(Collected data)
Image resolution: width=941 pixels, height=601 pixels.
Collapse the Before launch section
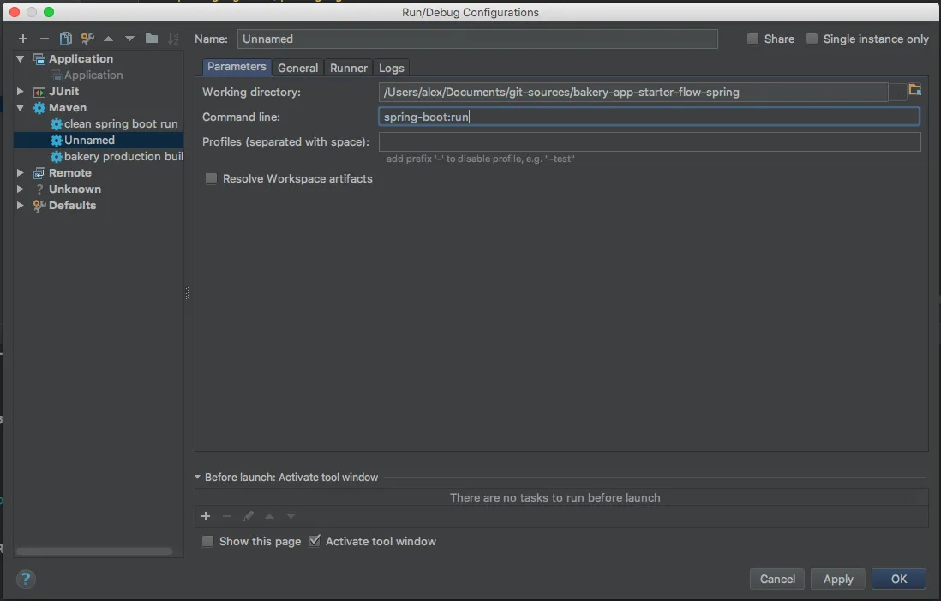(198, 478)
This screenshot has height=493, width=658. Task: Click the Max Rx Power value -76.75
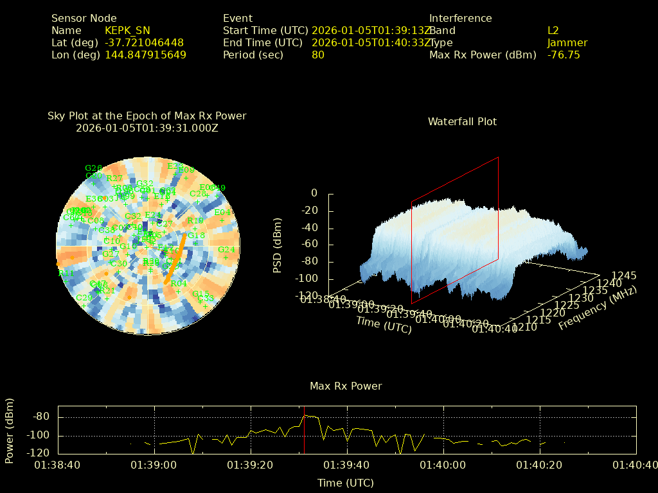[564, 55]
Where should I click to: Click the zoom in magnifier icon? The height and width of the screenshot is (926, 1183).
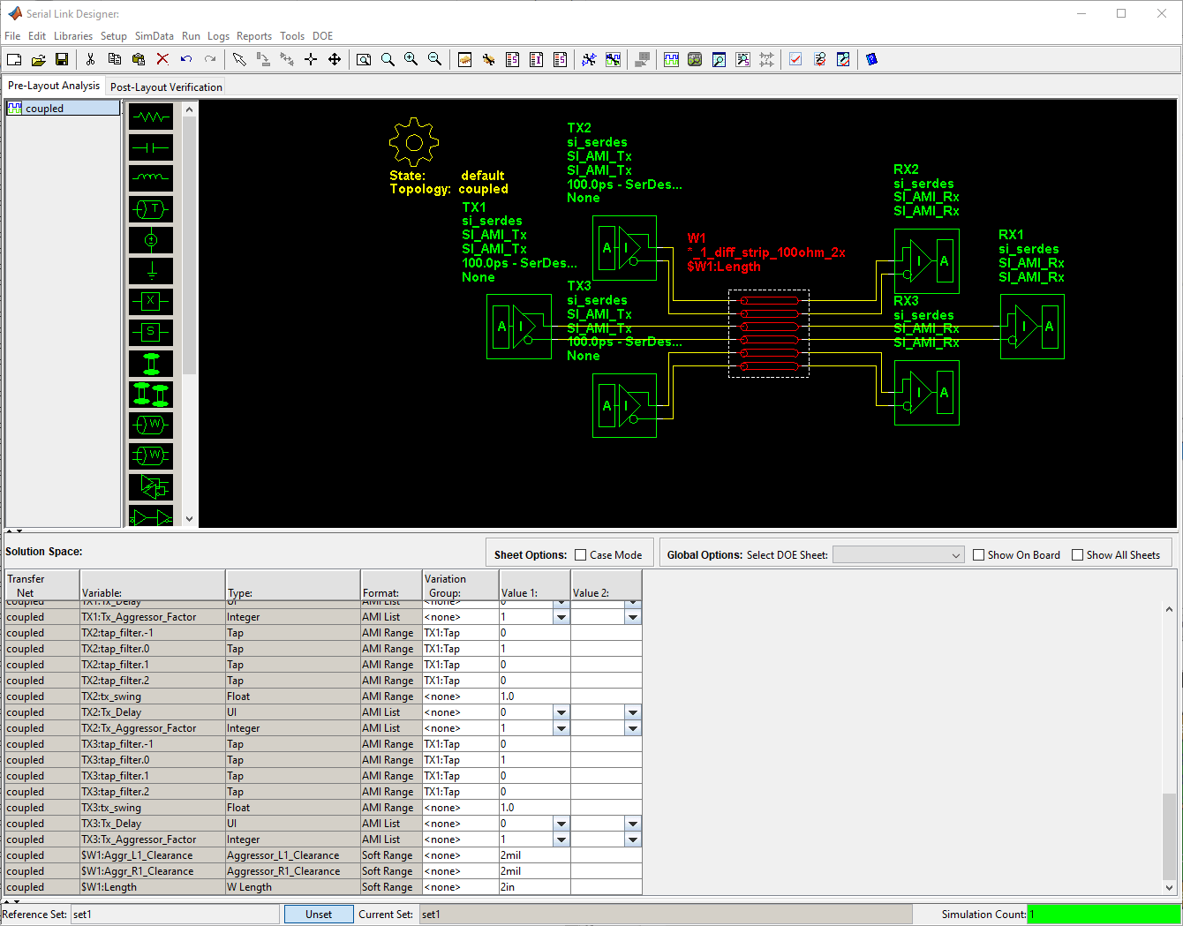coord(411,59)
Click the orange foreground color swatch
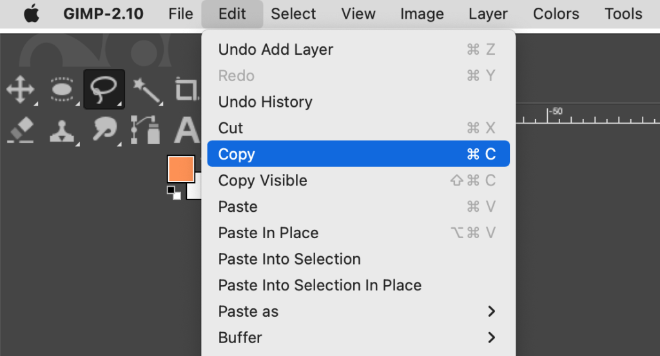This screenshot has height=356, width=660. point(180,169)
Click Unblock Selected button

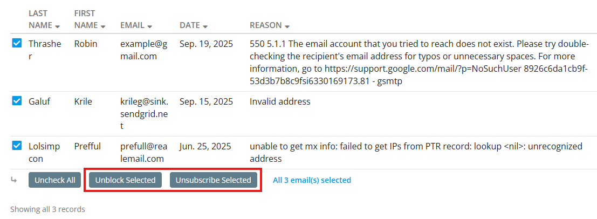(125, 180)
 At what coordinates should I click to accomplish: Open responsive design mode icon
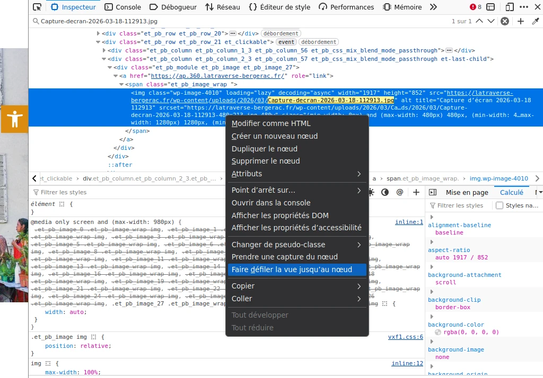[510, 7]
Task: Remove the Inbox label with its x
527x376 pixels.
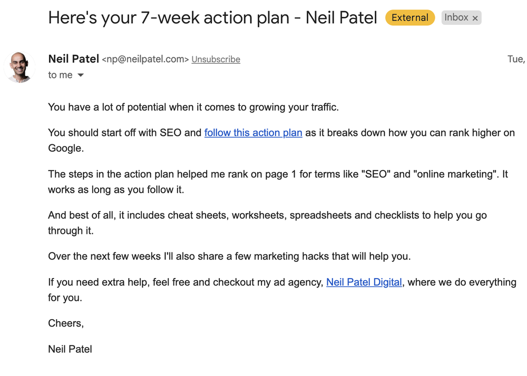Action: 475,18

### What the task asks
Could the entries above be retyped exactly, with the pictures left out?

### Reply
Image resolution: width=941 pixels, height=601 pixels.
Collapse the Before launch section
(198, 478)
This screenshot has height=493, width=658. Task: Click the Max Rx Power value -76.75
[564, 55]
Where should I click to: Click the zoom in magnifier icon? The height and width of the screenshot is (926, 1183).
coord(411,59)
Click the orange foreground color swatch
This screenshot has height=356, width=660. point(180,169)
Click Unblock Selected button

(125, 180)
 At what coordinates should I click to accomplish: Open responsive design mode icon
[510, 7]
Task: Remove the Inbox label with its x
527x376 pixels.
Action: 475,18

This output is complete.